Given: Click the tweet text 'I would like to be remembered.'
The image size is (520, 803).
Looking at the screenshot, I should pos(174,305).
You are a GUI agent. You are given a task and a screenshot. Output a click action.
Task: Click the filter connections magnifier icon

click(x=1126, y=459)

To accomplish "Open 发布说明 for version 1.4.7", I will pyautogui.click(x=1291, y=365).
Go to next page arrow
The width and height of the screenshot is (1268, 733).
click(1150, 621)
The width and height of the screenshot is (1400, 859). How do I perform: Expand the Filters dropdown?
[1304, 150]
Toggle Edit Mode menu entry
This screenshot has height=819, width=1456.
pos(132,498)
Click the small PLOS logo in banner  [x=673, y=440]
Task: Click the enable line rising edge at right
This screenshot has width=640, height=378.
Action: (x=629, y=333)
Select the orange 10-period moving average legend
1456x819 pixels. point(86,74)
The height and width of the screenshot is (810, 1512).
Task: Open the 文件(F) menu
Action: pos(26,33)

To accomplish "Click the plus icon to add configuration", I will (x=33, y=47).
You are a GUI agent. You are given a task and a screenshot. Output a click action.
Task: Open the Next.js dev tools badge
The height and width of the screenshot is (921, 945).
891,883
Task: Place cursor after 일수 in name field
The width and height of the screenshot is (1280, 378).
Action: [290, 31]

======

Duplicate the lines from the one containing "Go to next page arrow" through the one containing "will (x=33, y=47).", keeping them identical.

Output of the task>
Go to next page arrow
The width and height of the screenshot is (1268, 733).
click(1150, 621)
The width and height of the screenshot is (1400, 859). How do I perform: Expand the Filters dropdown?
[1304, 150]
Toggle Edit Mode menu entry
This screenshot has height=819, width=1456.
pos(132,498)
Click the small PLOS logo in banner  [x=673, y=440]
Task: Click the enable line rising edge at right
This screenshot has width=640, height=378.
Action: (x=629, y=333)
Select the orange 10-period moving average legend
1456x819 pixels. point(86,74)
The height and width of the screenshot is (810, 1512).
Task: Open the 文件(F) menu
Action: pos(26,33)

To accomplish "Click the plus icon to add configuration", I will (x=33, y=47).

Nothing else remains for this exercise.